Vêm à tona escritos de Mário de Andrade sobre a questão racial, censurados na comemoração do cinquentenário da abolição, em 1938
Ao planejar suas Obras Completas, em 1943, o escritor paulistano Mário de Andrade (1893-1945) listou 19 títulos, a começar por Obra Imatura, Poesias Completas, Amar, Verbo Intransitivo e Macunaíma, e que conheceria em O Empalhador de Passarinho um 20o título. Sob o número 13, constava da lista um volume chamado Aspectos do Folclore Brasileiro, uma das várias obras que Mário deixou inacabadas ao morrer dois anos depois, aos 51 anos.

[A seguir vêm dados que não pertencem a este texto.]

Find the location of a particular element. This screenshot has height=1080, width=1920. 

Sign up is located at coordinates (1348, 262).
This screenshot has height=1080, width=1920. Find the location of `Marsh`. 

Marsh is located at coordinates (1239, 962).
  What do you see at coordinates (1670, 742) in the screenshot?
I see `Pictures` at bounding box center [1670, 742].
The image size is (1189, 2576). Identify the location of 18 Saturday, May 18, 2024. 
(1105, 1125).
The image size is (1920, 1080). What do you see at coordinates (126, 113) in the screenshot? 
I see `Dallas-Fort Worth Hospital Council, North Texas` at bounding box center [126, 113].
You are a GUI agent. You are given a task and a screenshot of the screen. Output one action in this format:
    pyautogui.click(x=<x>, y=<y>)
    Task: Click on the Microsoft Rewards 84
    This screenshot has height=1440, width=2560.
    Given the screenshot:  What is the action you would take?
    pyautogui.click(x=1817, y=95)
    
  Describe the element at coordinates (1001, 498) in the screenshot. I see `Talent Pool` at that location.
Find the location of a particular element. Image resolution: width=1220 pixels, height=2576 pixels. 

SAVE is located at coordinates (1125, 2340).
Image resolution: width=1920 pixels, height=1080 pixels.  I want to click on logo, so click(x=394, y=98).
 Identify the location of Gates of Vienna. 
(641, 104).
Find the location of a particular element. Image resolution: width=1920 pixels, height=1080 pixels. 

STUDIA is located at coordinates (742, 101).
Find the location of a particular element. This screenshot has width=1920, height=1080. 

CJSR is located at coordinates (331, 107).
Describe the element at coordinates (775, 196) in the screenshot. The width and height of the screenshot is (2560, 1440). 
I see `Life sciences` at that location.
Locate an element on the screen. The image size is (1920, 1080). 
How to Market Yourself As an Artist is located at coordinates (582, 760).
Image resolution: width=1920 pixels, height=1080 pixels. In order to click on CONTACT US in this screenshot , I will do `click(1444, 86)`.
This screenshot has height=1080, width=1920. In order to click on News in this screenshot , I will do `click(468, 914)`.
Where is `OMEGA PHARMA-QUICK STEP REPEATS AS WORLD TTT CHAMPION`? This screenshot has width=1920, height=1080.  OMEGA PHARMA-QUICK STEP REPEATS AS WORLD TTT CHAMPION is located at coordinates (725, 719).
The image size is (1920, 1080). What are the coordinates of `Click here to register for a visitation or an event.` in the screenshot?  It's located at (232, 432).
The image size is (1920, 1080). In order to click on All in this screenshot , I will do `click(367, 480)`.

Em meados dos anos 1950, a musicóloga e discípula Oneyda Alvarenga (1911-1984) tentou remontar Aspectos do Folclore Brasileiro segundo o plano deixado por Mário, composto de O Folclore no Brasil, Estudos sobre o Negro e Nótulas Folclóricas, mas, segundo Angela Teodoro Grillo, organizadora do volume que vem à tona agora, não conseguiu identificar os manuscritos do fragmento Estudos sobre o Negro. Angela afirma ter encontrado os dossiês sobre Aspectos do Folclore, inclusive a misteriosa parte perdida, sob a denominação Preto. É o que há de mais interessante e surpreendente na atual edição.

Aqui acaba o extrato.